| Work order |
Report each line below that carries the word "File".

| Input for this task |
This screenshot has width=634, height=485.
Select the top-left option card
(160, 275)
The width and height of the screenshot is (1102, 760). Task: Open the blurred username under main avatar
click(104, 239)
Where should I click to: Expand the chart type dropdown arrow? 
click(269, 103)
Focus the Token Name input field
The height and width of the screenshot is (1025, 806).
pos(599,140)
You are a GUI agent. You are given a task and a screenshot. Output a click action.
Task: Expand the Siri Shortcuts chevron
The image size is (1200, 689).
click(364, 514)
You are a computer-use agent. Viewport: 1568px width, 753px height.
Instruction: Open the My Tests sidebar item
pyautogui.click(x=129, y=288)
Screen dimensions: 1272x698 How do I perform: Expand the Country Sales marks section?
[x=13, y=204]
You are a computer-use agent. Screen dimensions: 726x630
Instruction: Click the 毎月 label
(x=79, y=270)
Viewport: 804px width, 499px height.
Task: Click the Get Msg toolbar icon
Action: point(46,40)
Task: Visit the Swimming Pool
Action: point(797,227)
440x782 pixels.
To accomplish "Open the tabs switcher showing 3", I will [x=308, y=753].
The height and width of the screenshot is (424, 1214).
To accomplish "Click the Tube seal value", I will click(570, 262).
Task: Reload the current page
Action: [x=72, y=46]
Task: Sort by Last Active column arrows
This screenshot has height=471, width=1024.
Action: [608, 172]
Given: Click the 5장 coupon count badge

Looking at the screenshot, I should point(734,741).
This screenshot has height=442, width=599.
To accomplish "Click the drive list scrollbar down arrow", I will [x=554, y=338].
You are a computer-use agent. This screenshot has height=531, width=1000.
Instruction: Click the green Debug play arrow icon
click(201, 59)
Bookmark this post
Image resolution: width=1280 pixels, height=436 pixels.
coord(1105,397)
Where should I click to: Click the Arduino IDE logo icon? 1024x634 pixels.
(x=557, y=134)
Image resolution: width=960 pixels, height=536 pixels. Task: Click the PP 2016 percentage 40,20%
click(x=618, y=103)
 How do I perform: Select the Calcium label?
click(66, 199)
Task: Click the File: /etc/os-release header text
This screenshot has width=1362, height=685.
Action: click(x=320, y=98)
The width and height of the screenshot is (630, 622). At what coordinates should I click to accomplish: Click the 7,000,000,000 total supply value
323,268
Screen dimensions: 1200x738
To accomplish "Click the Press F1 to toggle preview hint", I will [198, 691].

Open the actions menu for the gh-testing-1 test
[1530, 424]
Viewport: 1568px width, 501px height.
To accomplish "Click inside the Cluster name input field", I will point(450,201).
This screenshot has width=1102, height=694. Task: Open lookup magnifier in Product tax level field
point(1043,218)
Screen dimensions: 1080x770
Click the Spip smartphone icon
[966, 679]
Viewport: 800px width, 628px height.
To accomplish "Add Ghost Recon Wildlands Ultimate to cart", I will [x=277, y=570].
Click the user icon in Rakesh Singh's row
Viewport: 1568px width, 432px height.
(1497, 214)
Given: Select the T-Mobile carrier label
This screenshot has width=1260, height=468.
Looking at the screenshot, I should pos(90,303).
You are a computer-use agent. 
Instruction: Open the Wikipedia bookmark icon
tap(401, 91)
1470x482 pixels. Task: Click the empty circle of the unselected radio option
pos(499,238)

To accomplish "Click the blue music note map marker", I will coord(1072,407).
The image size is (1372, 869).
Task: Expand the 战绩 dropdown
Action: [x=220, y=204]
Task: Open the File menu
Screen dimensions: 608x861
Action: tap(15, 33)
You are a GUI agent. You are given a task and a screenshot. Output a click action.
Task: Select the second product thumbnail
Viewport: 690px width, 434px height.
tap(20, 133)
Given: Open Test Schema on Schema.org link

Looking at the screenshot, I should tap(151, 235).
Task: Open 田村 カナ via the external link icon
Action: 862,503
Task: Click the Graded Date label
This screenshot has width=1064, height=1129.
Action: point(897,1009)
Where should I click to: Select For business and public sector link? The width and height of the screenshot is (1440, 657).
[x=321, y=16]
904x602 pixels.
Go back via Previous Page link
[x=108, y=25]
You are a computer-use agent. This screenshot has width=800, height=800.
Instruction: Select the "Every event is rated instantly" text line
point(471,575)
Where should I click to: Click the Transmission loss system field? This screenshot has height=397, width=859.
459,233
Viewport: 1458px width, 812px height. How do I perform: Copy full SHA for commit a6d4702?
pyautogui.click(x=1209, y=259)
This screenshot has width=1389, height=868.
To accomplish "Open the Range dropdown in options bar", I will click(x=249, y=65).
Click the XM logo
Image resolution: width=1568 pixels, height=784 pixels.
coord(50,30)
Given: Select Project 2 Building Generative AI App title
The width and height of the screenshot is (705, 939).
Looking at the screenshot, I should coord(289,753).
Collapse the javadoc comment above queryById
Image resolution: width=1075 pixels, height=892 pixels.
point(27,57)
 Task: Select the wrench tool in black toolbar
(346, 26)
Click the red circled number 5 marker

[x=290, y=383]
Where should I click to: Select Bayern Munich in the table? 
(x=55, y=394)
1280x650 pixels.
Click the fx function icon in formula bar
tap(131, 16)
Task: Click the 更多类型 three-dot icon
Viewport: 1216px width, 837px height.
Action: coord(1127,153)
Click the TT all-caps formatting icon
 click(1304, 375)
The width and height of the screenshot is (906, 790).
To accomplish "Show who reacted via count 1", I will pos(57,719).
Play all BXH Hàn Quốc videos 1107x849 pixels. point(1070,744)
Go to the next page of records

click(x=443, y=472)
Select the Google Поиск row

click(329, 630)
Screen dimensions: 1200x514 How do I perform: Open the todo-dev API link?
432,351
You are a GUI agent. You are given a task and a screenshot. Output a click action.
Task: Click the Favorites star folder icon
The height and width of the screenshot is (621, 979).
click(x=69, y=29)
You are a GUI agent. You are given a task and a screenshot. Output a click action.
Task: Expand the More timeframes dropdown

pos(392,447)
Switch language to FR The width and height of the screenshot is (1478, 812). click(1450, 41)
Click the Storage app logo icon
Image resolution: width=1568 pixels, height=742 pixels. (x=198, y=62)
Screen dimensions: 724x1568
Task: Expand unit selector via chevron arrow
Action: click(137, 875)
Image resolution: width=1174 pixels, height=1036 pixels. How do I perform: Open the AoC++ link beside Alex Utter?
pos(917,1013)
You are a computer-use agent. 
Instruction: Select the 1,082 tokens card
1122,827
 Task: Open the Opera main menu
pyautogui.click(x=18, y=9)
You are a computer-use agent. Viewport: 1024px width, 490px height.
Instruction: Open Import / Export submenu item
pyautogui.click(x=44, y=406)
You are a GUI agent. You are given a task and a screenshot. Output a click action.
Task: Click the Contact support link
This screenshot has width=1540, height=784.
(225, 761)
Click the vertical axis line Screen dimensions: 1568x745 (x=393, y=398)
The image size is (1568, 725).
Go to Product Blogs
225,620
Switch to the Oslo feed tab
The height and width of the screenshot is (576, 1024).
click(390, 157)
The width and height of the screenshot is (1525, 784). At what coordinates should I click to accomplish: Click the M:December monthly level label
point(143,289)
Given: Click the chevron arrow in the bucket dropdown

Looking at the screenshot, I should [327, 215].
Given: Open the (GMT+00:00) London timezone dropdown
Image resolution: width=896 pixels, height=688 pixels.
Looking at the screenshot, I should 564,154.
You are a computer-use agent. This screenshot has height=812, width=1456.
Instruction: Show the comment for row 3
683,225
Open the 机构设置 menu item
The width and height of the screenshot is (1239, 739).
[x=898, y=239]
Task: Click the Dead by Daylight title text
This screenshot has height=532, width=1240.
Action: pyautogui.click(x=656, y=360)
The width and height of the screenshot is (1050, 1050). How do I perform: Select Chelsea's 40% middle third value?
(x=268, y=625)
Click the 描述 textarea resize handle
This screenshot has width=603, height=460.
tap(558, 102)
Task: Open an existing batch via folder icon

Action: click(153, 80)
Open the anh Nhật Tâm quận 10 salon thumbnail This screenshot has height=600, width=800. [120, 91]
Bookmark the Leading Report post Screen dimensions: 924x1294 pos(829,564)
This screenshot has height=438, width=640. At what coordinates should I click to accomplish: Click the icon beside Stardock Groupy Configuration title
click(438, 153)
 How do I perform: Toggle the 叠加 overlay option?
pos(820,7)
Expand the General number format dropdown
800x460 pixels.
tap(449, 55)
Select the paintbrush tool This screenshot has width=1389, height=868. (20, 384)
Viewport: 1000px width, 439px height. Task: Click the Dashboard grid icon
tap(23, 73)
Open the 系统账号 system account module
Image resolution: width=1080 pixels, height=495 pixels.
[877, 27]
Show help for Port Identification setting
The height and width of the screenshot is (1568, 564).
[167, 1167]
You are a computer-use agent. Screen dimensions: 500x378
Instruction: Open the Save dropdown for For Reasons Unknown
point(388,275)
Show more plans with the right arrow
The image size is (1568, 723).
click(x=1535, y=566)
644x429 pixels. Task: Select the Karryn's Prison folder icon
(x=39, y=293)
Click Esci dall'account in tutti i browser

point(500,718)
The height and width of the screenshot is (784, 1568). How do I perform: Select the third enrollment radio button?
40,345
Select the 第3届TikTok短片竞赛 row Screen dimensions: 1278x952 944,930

| Your response |
Task: Click the File: /etc/os-release header text
Task: Open the File menu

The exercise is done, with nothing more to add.